Julia; drama, USA, 1977; D: Fred Zinnemann, S: Jane Fonda, Vanessa Redgrave, Jason Robards, Hal Holbrook, Maximilian Schell, Rosemary Murphy, Meryl Streep




The old Lillian is remembering her life; since her childhood, she has been friends with Julia. When Julia goes to study in Vienna in the 1 9 3 0s, she starts writting her about the threat of the Nazi uprising. Meanwhile, Lillian doesn't have any inspiration to be a writer and spends her days on a beachhouse with Dashiell Hammett. She does however visit Julia in hospital after she was injured in a clash, but is surprised when she mysteriously disappears afterwards. Julia contacts her and gives her the assignment to smuggle her money to Berlin, where she could pay to release political prisoners. Lillian succeds, but later on hears Julia was killed.
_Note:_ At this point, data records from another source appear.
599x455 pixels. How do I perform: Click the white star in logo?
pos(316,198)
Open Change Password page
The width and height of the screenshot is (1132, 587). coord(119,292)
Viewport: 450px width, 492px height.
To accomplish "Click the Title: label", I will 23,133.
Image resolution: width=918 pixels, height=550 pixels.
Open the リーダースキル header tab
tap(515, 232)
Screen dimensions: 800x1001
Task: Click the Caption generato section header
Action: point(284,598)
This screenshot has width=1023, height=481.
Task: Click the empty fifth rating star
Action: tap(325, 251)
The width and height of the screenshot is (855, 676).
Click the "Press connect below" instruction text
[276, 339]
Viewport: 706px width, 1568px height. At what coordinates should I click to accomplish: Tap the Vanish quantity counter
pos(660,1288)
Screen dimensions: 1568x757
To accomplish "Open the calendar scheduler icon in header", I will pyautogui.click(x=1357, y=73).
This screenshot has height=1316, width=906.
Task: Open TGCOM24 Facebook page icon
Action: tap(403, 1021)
"Julia" is another film whose sheer amount of awards doesn't seem to match the real quality on the screen. Even though Fred Zinnemann was a master director in some films, here he misses the real point and makes the mistake to make a rather thin melodrama whose first half seems dangerously like a soap opera. The exposition really is laxly presented, or maybe it didn't have that much to ofer, but here and there the great Jason Robards ignites the film with his role as indiffirent writer Dashiell Hammett, who cynically tells the heroine Lillian: "If you can't write, find a job!" Jane Fonda is somehow miscast as Lillian, since she seems rather out of place and forces her performance too much, even though she is a fine actress otherwise. The lifelong friendship between Lillian and Julia has some merits maybe because it's based on Lillian Hellman's autobiographical book "Pentimento", and the movie does eventually become intruiging in the second half, where Lillian is trying to smuggle money for the political prisoners in Third Reich by traveling in a train to Berlin. Some cynical critics may say that the movie was so hyped that it was even enough for Maximilian Schell to eat some eggs and buns to earn himself an Oscar nod for his small role, yet he made a neat impression in the scene where it was agreed upon that he would pass by Lillian at the station and if she would say "Hello" it would mean that she would accept the mission - but if she wouldn't, it would mean she won't accept it, yet Lillian's friends were babbling so much she almost missed her mark and let him walk away. The movie won several awards.